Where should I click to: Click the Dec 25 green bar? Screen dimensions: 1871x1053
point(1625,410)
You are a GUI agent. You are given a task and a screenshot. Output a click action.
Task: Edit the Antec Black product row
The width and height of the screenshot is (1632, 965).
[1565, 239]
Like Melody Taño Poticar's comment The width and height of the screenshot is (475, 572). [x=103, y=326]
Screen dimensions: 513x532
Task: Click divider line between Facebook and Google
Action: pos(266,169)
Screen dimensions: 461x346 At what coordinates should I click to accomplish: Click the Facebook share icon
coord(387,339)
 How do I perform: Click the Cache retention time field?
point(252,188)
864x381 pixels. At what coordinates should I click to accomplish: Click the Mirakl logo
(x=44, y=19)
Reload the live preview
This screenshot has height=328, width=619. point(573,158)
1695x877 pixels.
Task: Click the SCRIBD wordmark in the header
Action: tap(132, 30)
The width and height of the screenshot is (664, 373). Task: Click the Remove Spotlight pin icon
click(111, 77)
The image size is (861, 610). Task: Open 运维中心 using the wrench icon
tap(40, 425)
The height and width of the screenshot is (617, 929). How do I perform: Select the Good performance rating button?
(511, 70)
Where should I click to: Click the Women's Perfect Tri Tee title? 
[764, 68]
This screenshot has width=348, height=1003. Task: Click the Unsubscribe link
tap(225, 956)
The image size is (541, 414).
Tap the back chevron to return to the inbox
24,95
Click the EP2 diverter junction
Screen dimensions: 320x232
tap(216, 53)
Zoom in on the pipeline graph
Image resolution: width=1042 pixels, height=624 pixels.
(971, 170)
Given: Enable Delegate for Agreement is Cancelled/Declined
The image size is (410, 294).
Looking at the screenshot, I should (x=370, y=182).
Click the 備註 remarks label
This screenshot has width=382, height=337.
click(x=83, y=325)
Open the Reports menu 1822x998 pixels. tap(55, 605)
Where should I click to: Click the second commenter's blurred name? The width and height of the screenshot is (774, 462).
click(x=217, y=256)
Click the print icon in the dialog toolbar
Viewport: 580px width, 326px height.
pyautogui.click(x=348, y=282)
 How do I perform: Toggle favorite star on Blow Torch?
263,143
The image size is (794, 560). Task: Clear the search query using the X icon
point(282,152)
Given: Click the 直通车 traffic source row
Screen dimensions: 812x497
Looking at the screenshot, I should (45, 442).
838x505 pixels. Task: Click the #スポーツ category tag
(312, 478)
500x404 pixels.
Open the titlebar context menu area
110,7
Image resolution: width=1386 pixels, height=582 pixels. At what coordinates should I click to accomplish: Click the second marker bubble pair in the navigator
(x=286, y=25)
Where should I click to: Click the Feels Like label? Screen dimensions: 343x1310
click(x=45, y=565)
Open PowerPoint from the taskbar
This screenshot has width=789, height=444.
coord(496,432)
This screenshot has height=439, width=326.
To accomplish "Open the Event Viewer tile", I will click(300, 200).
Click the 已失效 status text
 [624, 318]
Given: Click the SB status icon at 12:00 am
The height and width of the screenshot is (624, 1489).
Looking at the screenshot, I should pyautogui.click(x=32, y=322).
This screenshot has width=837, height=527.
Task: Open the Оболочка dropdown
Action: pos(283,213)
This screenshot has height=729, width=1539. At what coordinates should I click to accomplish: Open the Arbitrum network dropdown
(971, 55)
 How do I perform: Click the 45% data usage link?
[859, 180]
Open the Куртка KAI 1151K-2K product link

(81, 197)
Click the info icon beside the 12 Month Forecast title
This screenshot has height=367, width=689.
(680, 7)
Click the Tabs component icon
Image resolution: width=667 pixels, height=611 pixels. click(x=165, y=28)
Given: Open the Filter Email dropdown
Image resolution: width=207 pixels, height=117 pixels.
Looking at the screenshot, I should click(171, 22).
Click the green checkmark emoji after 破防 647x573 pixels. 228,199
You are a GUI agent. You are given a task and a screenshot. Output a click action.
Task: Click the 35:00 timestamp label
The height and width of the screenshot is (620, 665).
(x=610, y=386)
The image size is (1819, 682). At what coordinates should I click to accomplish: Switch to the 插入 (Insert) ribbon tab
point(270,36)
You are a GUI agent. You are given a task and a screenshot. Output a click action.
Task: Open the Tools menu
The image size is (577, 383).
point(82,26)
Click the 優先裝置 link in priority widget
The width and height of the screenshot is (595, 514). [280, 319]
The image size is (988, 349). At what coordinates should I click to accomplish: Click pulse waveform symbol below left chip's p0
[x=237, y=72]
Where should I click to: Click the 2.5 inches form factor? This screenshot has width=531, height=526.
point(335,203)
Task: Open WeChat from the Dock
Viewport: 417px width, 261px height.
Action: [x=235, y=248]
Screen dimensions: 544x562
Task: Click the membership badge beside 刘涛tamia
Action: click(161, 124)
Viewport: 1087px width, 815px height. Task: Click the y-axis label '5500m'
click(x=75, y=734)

....................

Return all of the lines above verbatim and in their original order.

Result for this exercise -
Where should I click to: Click the Dec 25 green bar? Screen dimensions: 1871x1053
point(1625,410)
You are a GUI agent. You are given a task and a screenshot. Output a click action.
Task: Edit the Antec Black product row
The width and height of the screenshot is (1632, 965).
[1565, 239]
Like Melody Taño Poticar's comment The width and height of the screenshot is (475, 572). [x=103, y=326]
Screen dimensions: 513x532
Task: Click divider line between Facebook and Google
Action: pos(266,169)
Screen dimensions: 461x346 At what coordinates should I click to accomplish: Click the Facebook share icon
coord(387,339)
 How do I perform: Click the Cache retention time field?
point(252,188)
864x381 pixels. At what coordinates should I click to accomplish: Click the Mirakl logo
(x=44, y=19)
Reload the live preview
This screenshot has height=328, width=619. point(573,158)
1695x877 pixels.
Task: Click the SCRIBD wordmark in the header
Action: tap(132, 30)
The width and height of the screenshot is (664, 373). Task: Click the Remove Spotlight pin icon
click(111, 77)
The image size is (861, 610). Task: Open 运维中心 using the wrench icon
tap(40, 425)
The height and width of the screenshot is (617, 929). How do I perform: Select the Good performance rating button?
(511, 70)
Where should I click to: Click the Women's Perfect Tri Tee title? 
[764, 68]
This screenshot has width=348, height=1003. Task: Click the Unsubscribe link
tap(225, 956)
The image size is (541, 414).
Tap the back chevron to return to the inbox
24,95
Click the EP2 diverter junction
Screen dimensions: 320x232
tap(216, 53)
Zoom in on the pipeline graph
Image resolution: width=1042 pixels, height=624 pixels.
(971, 170)
Given: Enable Delegate for Agreement is Cancelled/Declined
The image size is (410, 294).
Looking at the screenshot, I should (x=370, y=182).
Click the 備註 remarks label
This screenshot has width=382, height=337.
click(x=83, y=325)
Open the Reports menu 1822x998 pixels. tap(55, 605)
Where should I click to: Click the second commenter's blurred name? The width and height of the screenshot is (774, 462).
click(x=217, y=256)
Click the print icon in the dialog toolbar
Viewport: 580px width, 326px height.
pyautogui.click(x=348, y=282)
 How do I perform: Toggle favorite star on Blow Torch?
263,143
The image size is (794, 560). Task: Clear the search query using the X icon
point(282,152)
Given: Click the 直通车 traffic source row
Screen dimensions: 812x497
Looking at the screenshot, I should (45, 442).
838x505 pixels. Task: Click the #スポーツ category tag
(312, 478)
500x404 pixels.
Open the titlebar context menu area
110,7
Image resolution: width=1386 pixels, height=582 pixels. At what coordinates should I click to accomplish: Click the second marker bubble pair in the navigator
(x=286, y=25)
Where should I click to: Click the Feels Like label? Screen dimensions: 343x1310
click(x=45, y=565)
Open PowerPoint from the taskbar
This screenshot has width=789, height=444.
coord(496,432)
This screenshot has height=439, width=326.
To accomplish "Open the Event Viewer tile", I will click(300, 200).
Click the 已失效 status text
 [624, 318]
Given: Click the SB status icon at 12:00 am
The height and width of the screenshot is (624, 1489).
Looking at the screenshot, I should pyautogui.click(x=32, y=322).
This screenshot has width=837, height=527.
Task: Open the Оболочка dropdown
Action: pos(283,213)
This screenshot has height=729, width=1539. At what coordinates should I click to accomplish: Open the Arbitrum network dropdown
(971, 55)
 How do I perform: Click the 45% data usage link?
[859, 180]
Open the Куртка KAI 1151K-2K product link

(81, 197)
Click the info icon beside the 12 Month Forecast title
This screenshot has height=367, width=689.
(680, 7)
Click the Tabs component icon
Image resolution: width=667 pixels, height=611 pixels. click(x=165, y=28)
Given: Open the Filter Email dropdown
Image resolution: width=207 pixels, height=117 pixels.
Looking at the screenshot, I should click(171, 22).
Click the green checkmark emoji after 破防 647x573 pixels. 228,199
You are a GUI agent. You are given a task and a screenshot. Output a click action.
Task: Click the 35:00 timestamp label
The height and width of the screenshot is (620, 665).
(x=610, y=386)
The image size is (1819, 682). At what coordinates should I click to accomplish: Switch to the 插入 (Insert) ribbon tab
point(270,36)
You are a GUI agent. You are given a task and a screenshot. Output a click action.
Task: Open the Tools menu
The image size is (577, 383).
point(82,26)
Click the 優先裝置 link in priority widget
The width and height of the screenshot is (595, 514). [280, 319]
The image size is (988, 349). At what coordinates should I click to accomplish: Click pulse waveform symbol below left chip's p0
[x=237, y=72]
Where should I click to: Click the 2.5 inches form factor? This screenshot has width=531, height=526.
point(335,203)
Task: Open WeChat from the Dock
Viewport: 417px width, 261px height.
Action: [x=235, y=248]
Screen dimensions: 544x562
Task: Click the membership badge beside 刘涛tamia
Action: click(161, 124)
Viewport: 1087px width, 815px height. Task: Click the y-axis label '5500m'
click(x=75, y=734)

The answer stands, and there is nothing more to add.